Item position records
%%
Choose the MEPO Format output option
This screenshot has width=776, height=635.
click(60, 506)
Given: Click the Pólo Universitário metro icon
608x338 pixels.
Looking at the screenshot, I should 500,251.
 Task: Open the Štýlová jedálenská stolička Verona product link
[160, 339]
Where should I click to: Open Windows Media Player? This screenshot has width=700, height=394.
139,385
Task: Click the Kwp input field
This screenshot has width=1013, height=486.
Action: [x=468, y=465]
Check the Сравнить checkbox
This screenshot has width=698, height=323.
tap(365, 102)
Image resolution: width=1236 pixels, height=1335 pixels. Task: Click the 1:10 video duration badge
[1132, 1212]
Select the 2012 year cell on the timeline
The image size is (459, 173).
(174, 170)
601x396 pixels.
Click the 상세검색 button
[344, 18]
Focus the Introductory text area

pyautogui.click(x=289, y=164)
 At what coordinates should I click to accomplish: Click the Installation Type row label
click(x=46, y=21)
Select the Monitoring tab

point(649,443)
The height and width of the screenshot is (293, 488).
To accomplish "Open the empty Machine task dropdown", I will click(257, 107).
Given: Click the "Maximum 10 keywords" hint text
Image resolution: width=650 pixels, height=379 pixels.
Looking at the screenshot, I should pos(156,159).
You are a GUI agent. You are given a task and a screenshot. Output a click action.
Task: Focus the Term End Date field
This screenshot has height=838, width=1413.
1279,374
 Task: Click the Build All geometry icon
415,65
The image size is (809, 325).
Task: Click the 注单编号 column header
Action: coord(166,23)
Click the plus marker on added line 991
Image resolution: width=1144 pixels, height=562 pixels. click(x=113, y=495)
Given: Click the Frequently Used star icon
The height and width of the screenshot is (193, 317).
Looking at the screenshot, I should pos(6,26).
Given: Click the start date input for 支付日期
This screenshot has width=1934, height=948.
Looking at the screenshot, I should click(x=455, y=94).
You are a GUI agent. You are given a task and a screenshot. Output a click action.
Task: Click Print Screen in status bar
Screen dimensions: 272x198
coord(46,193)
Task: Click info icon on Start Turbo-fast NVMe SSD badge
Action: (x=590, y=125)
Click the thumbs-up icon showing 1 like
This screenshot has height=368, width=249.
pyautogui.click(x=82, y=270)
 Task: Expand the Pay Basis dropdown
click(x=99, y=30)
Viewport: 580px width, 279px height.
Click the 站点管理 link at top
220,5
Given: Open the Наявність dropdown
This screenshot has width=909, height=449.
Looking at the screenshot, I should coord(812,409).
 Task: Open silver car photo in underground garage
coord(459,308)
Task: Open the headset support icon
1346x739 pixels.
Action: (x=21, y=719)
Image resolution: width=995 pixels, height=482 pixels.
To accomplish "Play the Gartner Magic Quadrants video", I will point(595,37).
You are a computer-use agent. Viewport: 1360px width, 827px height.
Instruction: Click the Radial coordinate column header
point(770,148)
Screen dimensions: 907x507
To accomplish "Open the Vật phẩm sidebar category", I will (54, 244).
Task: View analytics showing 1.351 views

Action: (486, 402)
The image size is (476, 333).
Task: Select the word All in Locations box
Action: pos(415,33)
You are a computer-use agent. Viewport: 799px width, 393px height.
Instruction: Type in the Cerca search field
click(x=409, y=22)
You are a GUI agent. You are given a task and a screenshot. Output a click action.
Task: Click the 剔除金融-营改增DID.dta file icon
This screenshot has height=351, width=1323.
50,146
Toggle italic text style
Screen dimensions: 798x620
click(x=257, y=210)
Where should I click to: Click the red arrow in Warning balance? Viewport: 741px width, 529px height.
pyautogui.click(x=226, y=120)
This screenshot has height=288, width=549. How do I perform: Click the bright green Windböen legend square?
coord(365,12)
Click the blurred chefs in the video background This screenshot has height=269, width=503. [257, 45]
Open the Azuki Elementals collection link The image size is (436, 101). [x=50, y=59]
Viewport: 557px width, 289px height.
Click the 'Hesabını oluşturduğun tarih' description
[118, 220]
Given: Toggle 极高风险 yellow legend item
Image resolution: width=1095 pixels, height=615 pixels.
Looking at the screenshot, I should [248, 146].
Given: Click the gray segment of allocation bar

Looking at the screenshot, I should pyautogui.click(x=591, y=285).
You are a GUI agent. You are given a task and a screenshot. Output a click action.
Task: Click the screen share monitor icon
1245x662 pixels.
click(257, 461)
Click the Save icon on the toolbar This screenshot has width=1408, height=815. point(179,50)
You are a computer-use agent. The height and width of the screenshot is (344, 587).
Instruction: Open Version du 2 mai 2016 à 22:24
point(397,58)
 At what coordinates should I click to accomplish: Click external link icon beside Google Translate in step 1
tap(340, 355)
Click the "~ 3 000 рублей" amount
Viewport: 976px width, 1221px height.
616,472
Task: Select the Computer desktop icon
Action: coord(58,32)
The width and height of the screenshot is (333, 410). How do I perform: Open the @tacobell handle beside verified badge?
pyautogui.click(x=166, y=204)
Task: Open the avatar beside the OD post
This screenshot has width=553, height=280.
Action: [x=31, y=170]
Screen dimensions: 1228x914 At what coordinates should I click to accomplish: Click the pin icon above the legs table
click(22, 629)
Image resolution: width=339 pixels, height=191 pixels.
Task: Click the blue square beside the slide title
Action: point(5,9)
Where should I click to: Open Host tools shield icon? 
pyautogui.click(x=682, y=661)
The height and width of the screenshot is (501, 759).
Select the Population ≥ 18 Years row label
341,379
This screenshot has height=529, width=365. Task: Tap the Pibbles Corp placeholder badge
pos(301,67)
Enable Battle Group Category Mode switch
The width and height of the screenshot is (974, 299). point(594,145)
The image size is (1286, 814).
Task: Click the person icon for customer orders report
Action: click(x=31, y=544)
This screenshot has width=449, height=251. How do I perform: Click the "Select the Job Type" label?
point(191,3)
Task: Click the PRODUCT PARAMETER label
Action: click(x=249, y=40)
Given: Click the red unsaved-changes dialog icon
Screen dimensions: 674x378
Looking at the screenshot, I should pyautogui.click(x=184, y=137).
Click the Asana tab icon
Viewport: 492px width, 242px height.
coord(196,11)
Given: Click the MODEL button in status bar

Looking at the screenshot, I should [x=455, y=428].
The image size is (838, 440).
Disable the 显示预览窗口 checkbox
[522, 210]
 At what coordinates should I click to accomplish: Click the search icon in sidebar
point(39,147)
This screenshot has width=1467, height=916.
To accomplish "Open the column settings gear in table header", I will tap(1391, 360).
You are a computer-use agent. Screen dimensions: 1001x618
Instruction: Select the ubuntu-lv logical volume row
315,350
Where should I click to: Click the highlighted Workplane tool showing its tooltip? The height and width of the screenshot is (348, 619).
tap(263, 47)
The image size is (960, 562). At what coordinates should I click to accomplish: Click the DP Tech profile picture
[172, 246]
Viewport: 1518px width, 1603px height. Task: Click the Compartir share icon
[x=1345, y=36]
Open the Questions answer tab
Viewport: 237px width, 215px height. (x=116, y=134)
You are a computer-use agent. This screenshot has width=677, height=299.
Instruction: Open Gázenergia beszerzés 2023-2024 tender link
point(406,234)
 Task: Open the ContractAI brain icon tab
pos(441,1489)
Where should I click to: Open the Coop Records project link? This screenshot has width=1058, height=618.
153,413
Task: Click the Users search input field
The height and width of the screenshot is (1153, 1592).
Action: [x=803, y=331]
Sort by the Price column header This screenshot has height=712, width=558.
%%
Task requirements:
Please turn the records from the line containing "Type row label" down through the line containing "Action: (x=21, y=719)" into a numbered list, leaving out blank lines.

Task result:
1.  At what coordinates should I click to accomplish: Click the Installation Type row label
2. click(x=46, y=21)
3. Select the Monitoring tab
4. point(649,443)
5. The height and width of the screenshot is (293, 488).
6. To accomplish "Open the empty Machine task dropdown", I will click(257, 107).
7. Given: Click the "Maximum 10 keywords" hint text
8. Image resolution: width=650 pixels, height=379 pixels.
9. Looking at the screenshot, I should pos(156,159).
10. You are a GUI agent. You are given a task and a screenshot. Output a click action.
11. Task: Focus the Term End Date field
12. This screenshot has height=838, width=1413.
13. 1279,374
14.  Task: Click the Build All geometry icon
15. 415,65
16. The image size is (809, 325).
17. Task: Click the 注单编号 column header
18. Action: coord(166,23)
19. Click the plus marker on added line 991
20. Image resolution: width=1144 pixels, height=562 pixels. click(x=113, y=495)
21. Given: Click the Frequently Used star icon
22. The height and width of the screenshot is (193, 317).
23. Looking at the screenshot, I should pos(6,26).
24. Given: Click the start date input for 支付日期
25. This screenshot has width=1934, height=948.
26. Looking at the screenshot, I should click(x=455, y=94).
27. You are a GUI agent. You are given a task and a screenshot. Output a click action.
28. Task: Click Print Screen in status bar
29. Screen dimensions: 272x198
30. coord(46,193)
31. Task: Click info icon on Start Turbo-fast NVMe SSD badge
32. Action: (x=590, y=125)
33. Click the thumbs-up icon showing 1 like
34. This screenshot has height=368, width=249.
35. pyautogui.click(x=82, y=270)
36.  Task: Expand the Pay Basis dropdown
37. click(x=99, y=30)
38. Viewport: 580px width, 279px height.
39. Click the 站点管理 link at top
40. 220,5
41. Given: Open the Наявність dropdown
42. This screenshot has width=909, height=449.
43. Looking at the screenshot, I should coord(812,409).
44.  Task: Open silver car photo in underground garage
45. coord(459,308)
46. Task: Open the headset support icon
47. 1346x739 pixels.
48. Action: (x=21, y=719)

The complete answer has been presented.